(Data items)

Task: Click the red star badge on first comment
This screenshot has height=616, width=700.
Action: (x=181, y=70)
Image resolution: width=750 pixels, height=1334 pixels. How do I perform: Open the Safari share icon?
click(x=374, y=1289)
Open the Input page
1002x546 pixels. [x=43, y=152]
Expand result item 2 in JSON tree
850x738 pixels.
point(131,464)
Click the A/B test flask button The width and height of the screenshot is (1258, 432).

▸ Exercise goal: Each record above needs to be set down again, word for word.

▸ Solved exercise:
Task: Click the red star badge on first comment
This screenshot has height=616, width=700.
Action: (x=181, y=70)
Image resolution: width=750 pixels, height=1334 pixels. How do I perform: Open the Safari share icon?
click(x=374, y=1289)
Open the Input page
1002x546 pixels. [x=43, y=152]
Expand result item 2 in JSON tree
850x738 pixels.
point(131,464)
Click the A/B test flask button The width and height of the screenshot is (1258, 432).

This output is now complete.